*Given task*
Switch "Describe" to "Identify" in the lines between the one holding "Image resolution: width=2576" and the one holding "at that location.", inclusive, and output only those lines with nothing else changed. Omit the pictures.

*Records provided*
## begin
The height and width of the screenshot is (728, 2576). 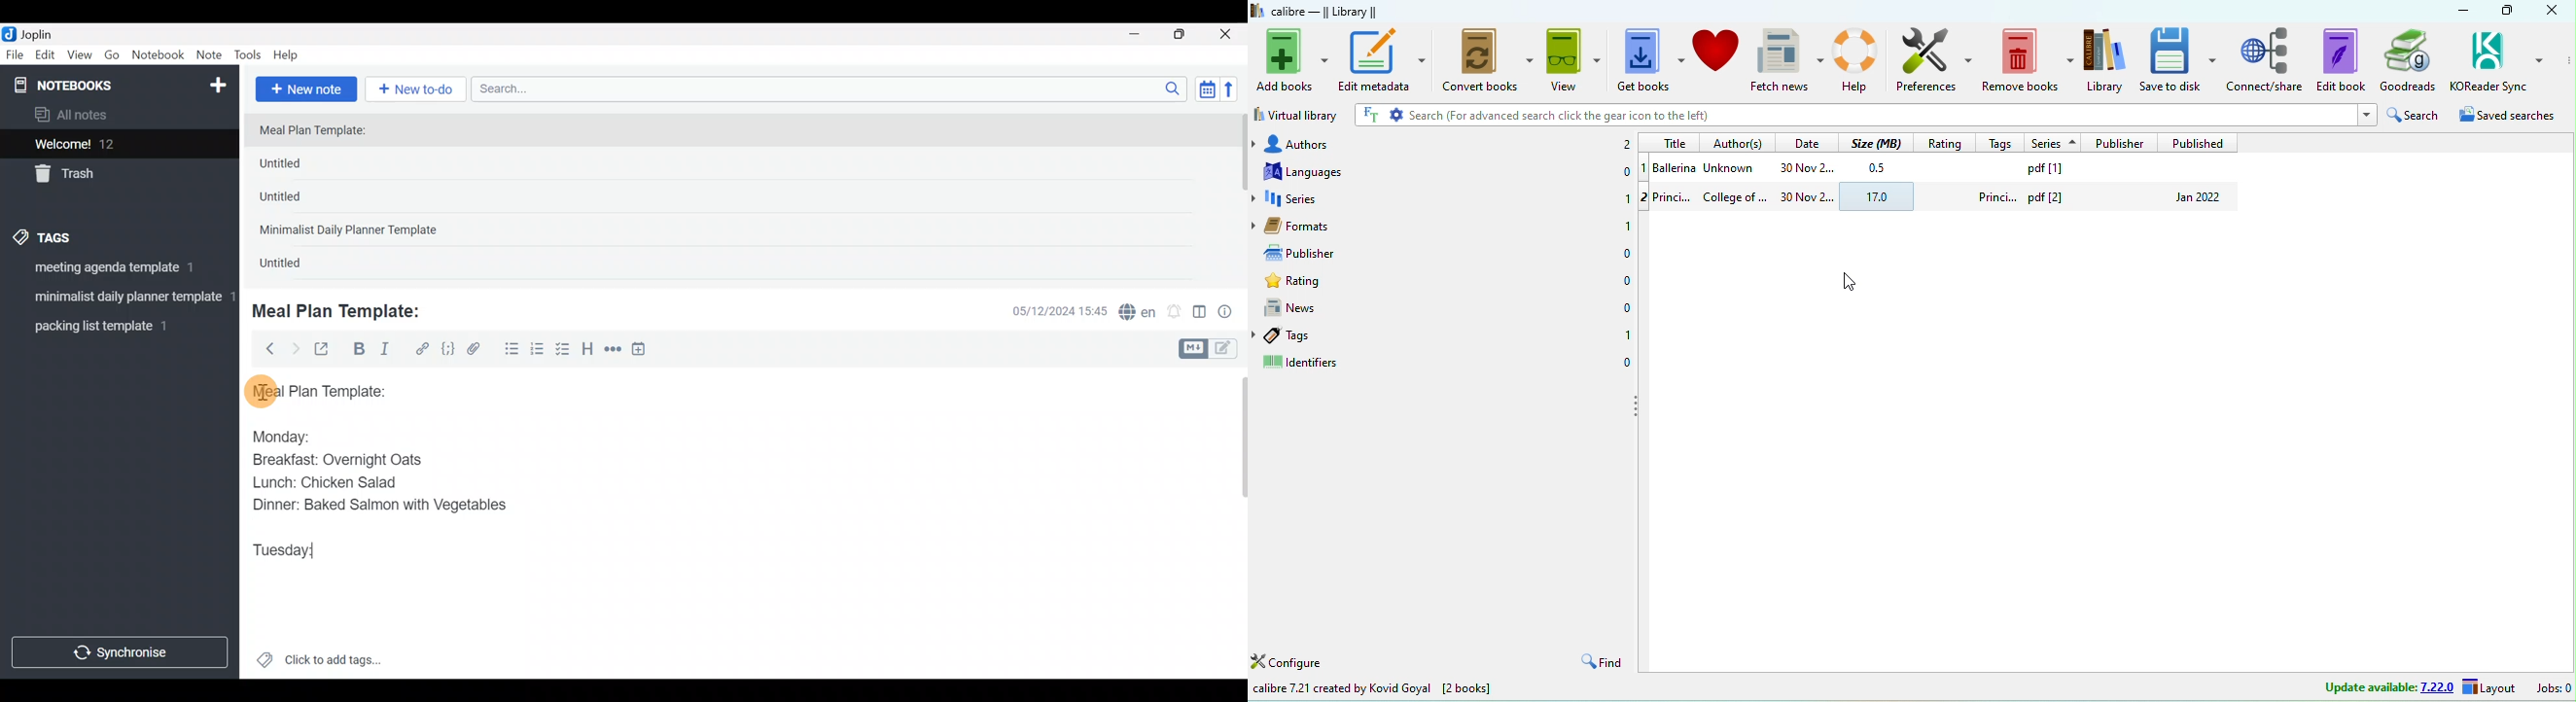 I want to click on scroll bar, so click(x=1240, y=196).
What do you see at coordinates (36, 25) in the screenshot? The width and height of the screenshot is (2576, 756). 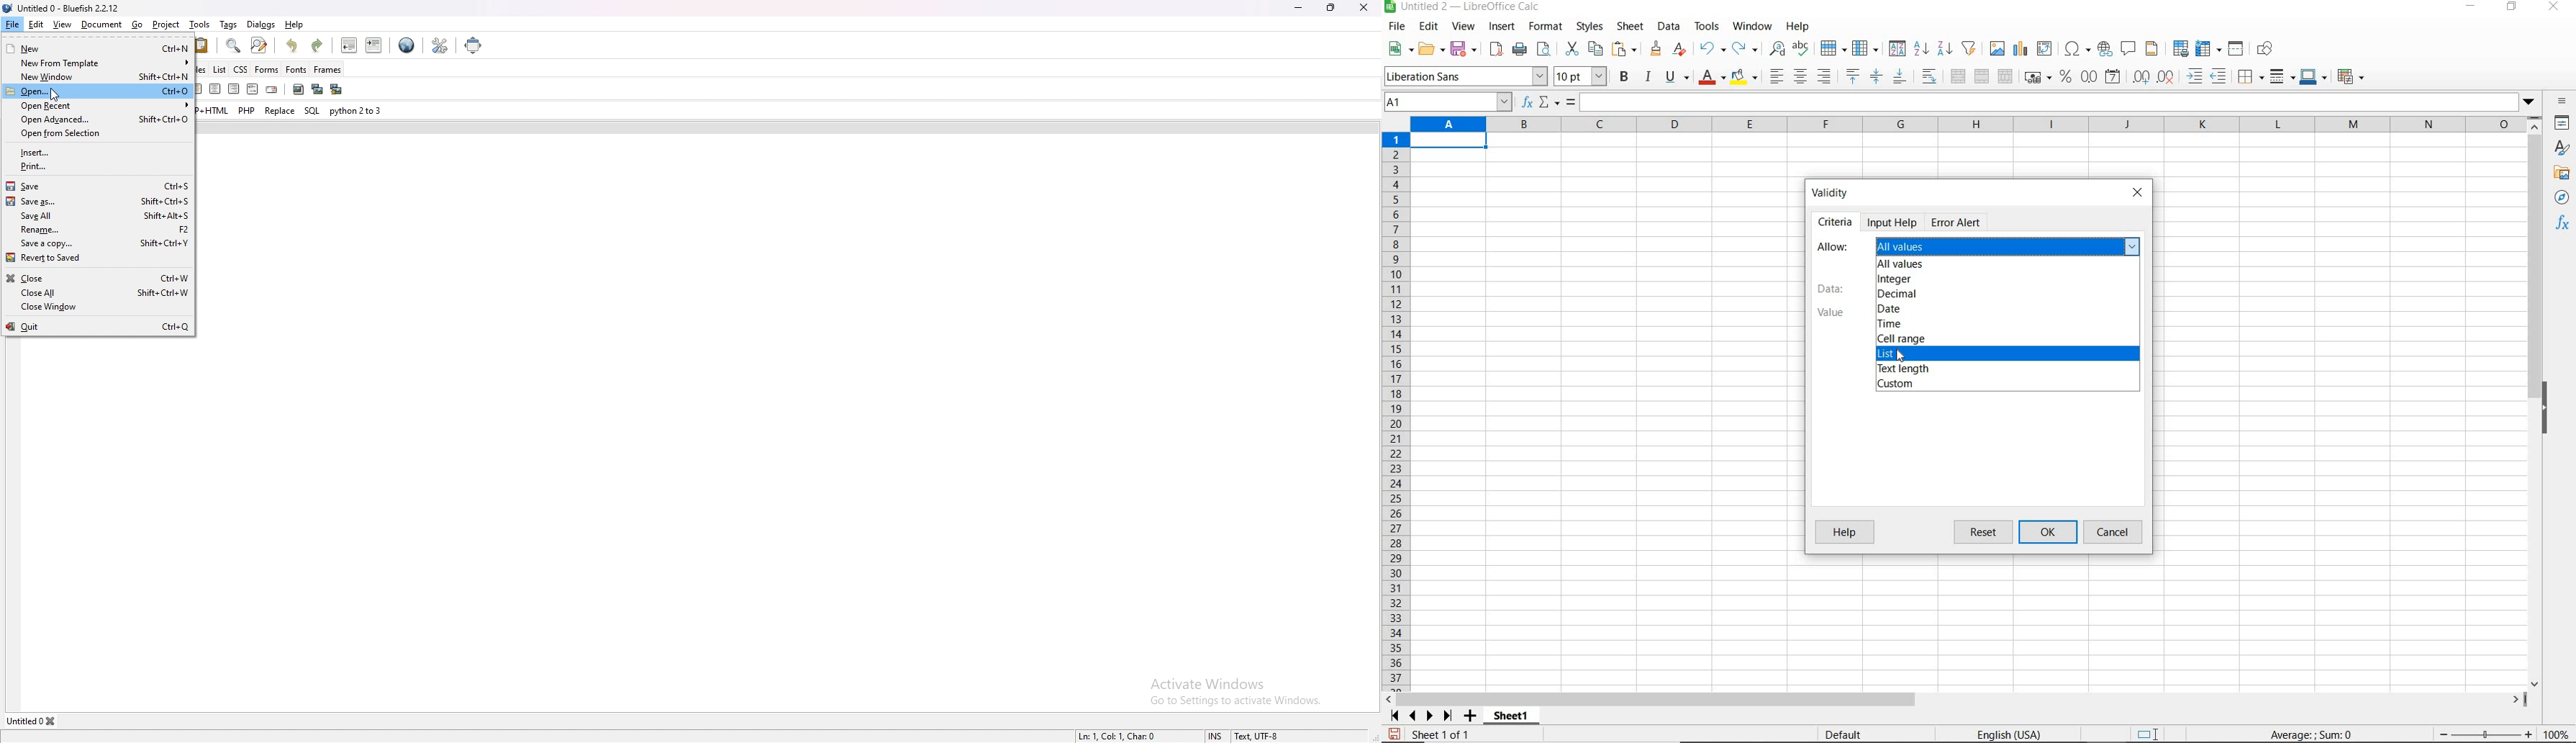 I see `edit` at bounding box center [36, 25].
## end
## begin
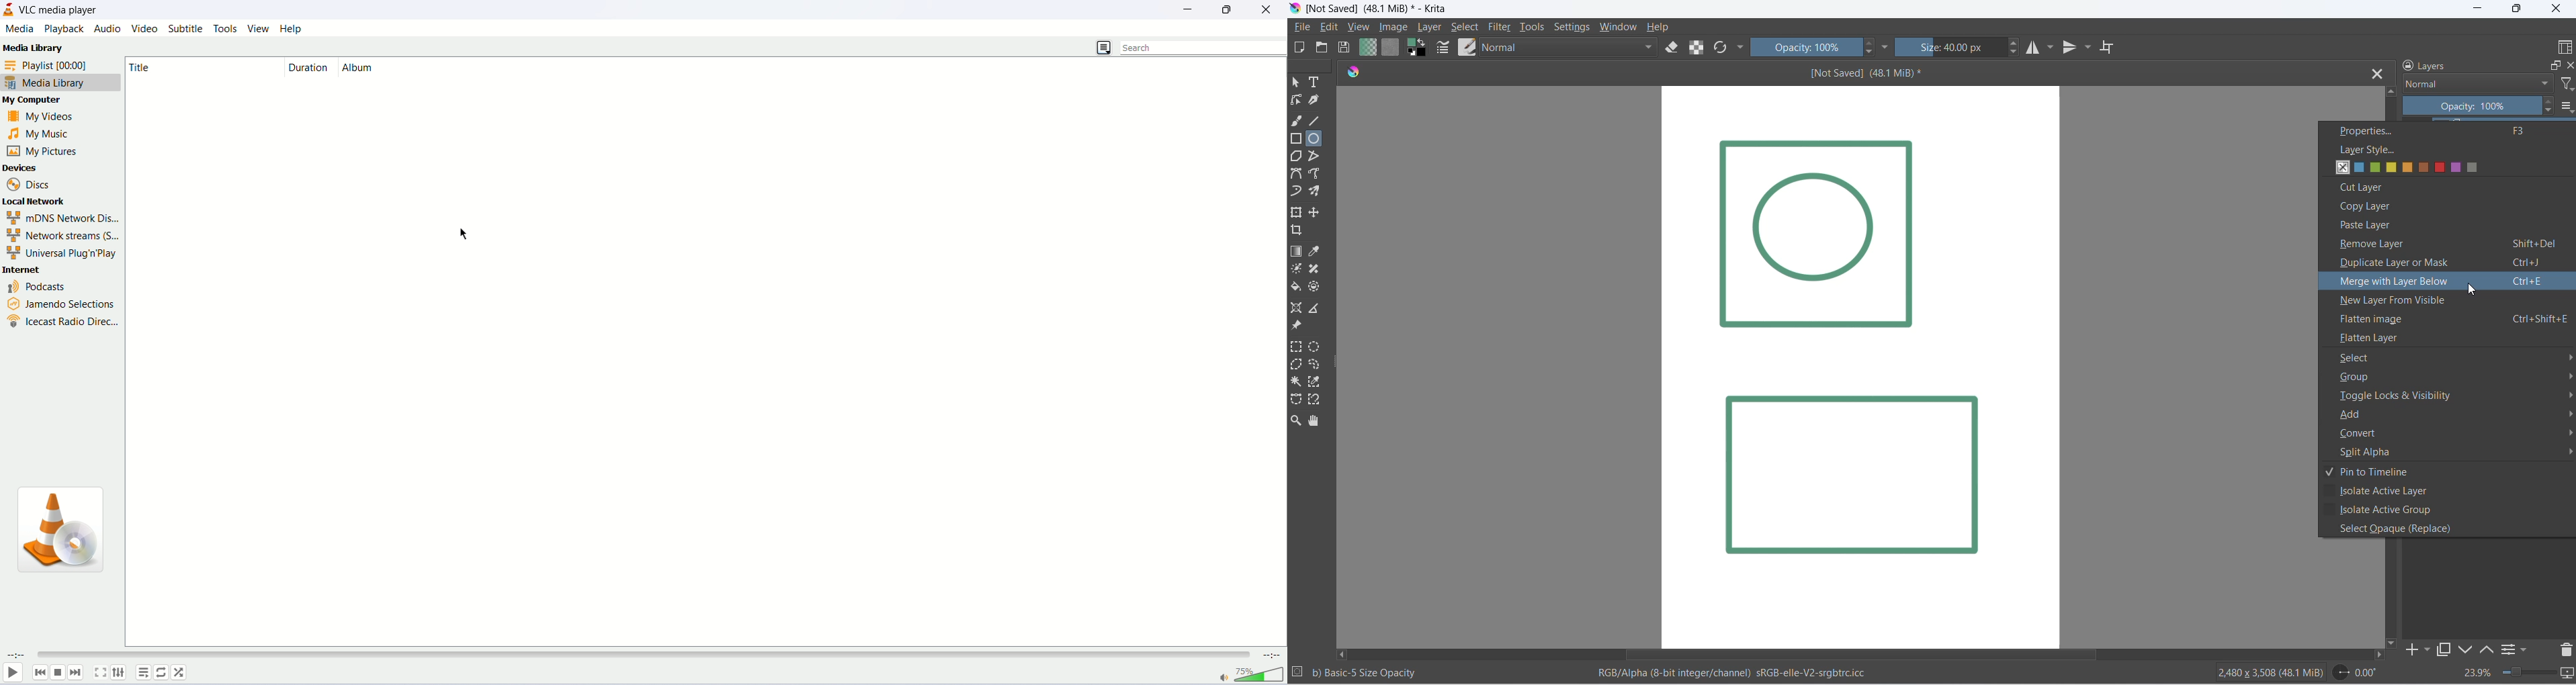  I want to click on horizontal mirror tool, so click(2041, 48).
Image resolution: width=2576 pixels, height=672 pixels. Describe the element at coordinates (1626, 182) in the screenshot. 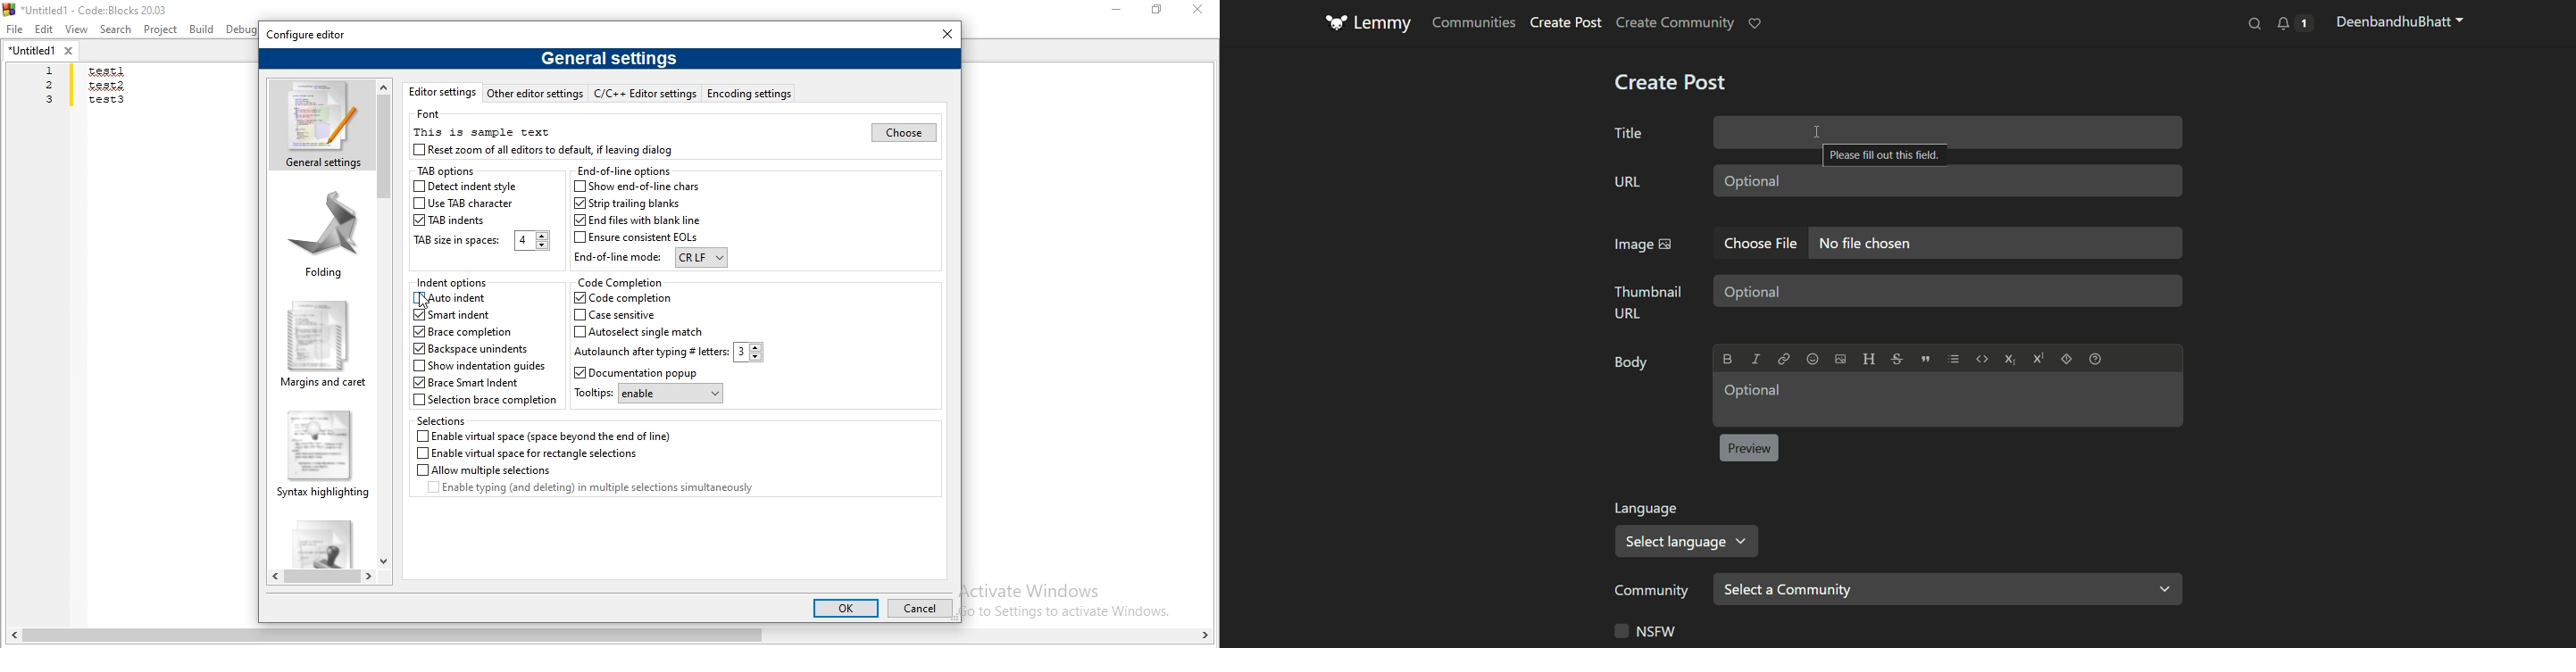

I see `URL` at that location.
## end
*Answer to the task*
Image resolution: width=2576 pixels, height=672 pixels. Identify the element at coordinates (1626, 182) in the screenshot. 

I see `URL` at that location.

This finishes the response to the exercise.